Discretization of an exponential variable

Question

Given $X=Exp(\lambda)$, i have to define $Y=ceil(X)$ in order to prove the link between exponential and geometric variables.

By definition of ceiling $\forall x\in \mathbb{R},\exists n\in \mathbb{N}:x\leq n< x+1$, so:

$\mathbb{P}(Y=n)=\mathbb{P}(n-1< X\leq n)=\mathbb{P}(X\leq n)-\mathbb{P}(X<n-1)=F_X(n)-F_X(n-1)=Exp(n)-Exp(n-1)=1-e^{-\lambda n}-1+e^{-\lambda (n-1)}=e^{-\lambda n}(e^{\lambda}-1)$.

Nevertheless, the result is $e^{-\lambda n}(1-e^{-\lambda})\Rightarrow Y\sim Geo(1-e^{-\lambda})$.

1) Where i wrong in the passages?

2) Geometric variable has $n-1$ at the exponent, not $n$. So, why that result?

Thanks for any help!

Answer 1

You have $e^{-\lambda n}(e^{\lambda}-1)$. This is equal to $e^{-\lambda(n-1)}-e^{-\lambda n}$. Now we can factor out $(e^{-\lambda})^{n-1}$

We have to add $\lambda (n-1)$ to both exponents.
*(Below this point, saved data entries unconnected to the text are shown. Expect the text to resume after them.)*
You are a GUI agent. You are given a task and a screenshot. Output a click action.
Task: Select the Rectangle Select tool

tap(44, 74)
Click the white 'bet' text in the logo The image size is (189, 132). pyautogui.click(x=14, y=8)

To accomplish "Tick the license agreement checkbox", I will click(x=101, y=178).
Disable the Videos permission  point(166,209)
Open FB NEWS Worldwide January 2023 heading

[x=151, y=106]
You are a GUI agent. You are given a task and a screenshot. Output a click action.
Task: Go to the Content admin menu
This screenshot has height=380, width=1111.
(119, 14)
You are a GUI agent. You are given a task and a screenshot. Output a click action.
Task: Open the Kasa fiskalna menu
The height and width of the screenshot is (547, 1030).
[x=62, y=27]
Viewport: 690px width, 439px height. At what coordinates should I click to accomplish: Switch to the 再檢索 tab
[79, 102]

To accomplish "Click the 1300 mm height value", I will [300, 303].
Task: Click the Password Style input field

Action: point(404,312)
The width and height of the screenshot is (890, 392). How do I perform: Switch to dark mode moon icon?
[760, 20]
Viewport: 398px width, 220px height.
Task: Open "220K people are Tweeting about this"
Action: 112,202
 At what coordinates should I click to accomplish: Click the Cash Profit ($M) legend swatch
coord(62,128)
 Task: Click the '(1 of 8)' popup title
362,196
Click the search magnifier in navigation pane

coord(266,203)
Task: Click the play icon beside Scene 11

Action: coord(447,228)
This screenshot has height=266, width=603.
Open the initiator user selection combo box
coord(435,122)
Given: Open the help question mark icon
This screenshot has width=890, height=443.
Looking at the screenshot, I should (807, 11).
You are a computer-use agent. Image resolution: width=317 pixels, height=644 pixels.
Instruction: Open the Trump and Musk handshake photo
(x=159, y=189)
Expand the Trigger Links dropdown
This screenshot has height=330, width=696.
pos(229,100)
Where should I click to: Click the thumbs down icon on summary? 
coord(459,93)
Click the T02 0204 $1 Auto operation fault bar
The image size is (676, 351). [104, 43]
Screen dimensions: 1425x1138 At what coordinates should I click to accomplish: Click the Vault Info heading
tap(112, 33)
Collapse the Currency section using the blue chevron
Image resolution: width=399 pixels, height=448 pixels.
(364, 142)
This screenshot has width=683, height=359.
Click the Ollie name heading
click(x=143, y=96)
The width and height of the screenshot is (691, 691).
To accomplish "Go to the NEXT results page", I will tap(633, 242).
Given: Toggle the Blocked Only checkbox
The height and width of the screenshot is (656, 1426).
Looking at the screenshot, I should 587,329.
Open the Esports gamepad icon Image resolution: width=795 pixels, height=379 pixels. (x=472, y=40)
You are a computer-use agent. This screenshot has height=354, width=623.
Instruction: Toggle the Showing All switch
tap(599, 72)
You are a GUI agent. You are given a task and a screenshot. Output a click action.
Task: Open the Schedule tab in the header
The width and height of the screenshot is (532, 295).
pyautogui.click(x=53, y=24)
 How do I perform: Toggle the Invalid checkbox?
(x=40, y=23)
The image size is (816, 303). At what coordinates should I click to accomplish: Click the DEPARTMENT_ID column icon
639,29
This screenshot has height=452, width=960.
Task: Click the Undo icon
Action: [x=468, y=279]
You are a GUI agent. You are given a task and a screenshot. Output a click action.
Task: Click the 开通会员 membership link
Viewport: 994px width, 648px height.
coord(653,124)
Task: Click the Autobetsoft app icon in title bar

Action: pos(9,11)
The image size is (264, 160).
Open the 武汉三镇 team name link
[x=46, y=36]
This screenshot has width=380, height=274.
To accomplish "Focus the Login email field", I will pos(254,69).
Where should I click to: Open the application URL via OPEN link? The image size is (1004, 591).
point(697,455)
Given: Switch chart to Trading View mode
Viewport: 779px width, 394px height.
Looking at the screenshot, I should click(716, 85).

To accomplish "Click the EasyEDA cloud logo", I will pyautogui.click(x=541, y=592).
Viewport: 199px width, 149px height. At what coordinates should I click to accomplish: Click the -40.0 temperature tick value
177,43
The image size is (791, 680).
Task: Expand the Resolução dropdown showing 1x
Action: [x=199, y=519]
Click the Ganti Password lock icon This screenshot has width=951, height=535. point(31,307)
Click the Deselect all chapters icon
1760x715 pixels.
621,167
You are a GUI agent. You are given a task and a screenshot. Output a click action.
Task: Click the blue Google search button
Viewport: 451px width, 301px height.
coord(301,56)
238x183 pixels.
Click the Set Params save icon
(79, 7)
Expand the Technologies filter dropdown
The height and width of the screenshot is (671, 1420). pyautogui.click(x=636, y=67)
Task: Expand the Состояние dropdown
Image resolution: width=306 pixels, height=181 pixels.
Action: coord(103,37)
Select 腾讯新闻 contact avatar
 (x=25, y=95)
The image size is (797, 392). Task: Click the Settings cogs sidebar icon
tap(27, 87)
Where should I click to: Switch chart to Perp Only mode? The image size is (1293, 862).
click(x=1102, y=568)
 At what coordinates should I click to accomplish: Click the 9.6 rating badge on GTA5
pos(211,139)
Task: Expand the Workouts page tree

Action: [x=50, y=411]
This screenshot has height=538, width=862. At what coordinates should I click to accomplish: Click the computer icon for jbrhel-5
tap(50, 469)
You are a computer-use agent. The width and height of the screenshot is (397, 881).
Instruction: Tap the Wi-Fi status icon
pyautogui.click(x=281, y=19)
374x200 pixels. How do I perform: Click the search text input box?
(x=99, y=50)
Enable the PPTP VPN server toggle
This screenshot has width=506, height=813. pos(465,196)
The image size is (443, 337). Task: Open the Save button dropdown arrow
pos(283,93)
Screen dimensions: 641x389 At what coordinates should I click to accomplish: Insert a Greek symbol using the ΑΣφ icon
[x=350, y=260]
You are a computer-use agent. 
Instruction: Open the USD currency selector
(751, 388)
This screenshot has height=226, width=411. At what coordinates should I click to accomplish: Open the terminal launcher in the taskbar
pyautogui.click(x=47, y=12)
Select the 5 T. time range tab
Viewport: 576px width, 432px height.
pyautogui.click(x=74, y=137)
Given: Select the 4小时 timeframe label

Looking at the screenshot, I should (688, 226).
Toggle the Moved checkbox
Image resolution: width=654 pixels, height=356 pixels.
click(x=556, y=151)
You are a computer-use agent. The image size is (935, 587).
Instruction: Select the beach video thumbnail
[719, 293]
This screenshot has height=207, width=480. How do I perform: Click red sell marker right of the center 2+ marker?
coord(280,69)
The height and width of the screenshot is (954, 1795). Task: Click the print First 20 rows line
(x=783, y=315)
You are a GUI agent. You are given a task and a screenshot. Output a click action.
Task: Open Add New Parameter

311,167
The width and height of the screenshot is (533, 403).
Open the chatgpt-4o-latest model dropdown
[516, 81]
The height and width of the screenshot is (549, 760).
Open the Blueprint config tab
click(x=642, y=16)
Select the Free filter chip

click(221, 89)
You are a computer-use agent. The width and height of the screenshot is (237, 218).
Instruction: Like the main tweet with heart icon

• $-\lambda(n-1)+\lambda(n-1)=0$
• $-\lambda n+\lambda (n-1)=\lambda (-n+n-1)=-\lambda$

Therefore we get $(e^{-\lambda})^{n-1}\cdot (e^0-e^{-\lambda})=(e^{-\lambda})^{n-1}\cdot (1-e^{-\lambda})$

This is a geometric distribution with $p=1-e^{-\lambda}$

Answer 2

You did nothing wrong but can represent it differently:

$e^{-\lambda (n-1)}-e^{-\lambda n} = e^{-\lambda (n-1)}-e^{-\lambda (n-1) -\lambda} =e^{-\lambda (n-1)}(1-e^{-\lambda})\sim Geo(1-e^{-\lambda}) $

but

$e^{−λn}(1−e^{−λ})\neq e^{−λn}(e^{λ}-1)$.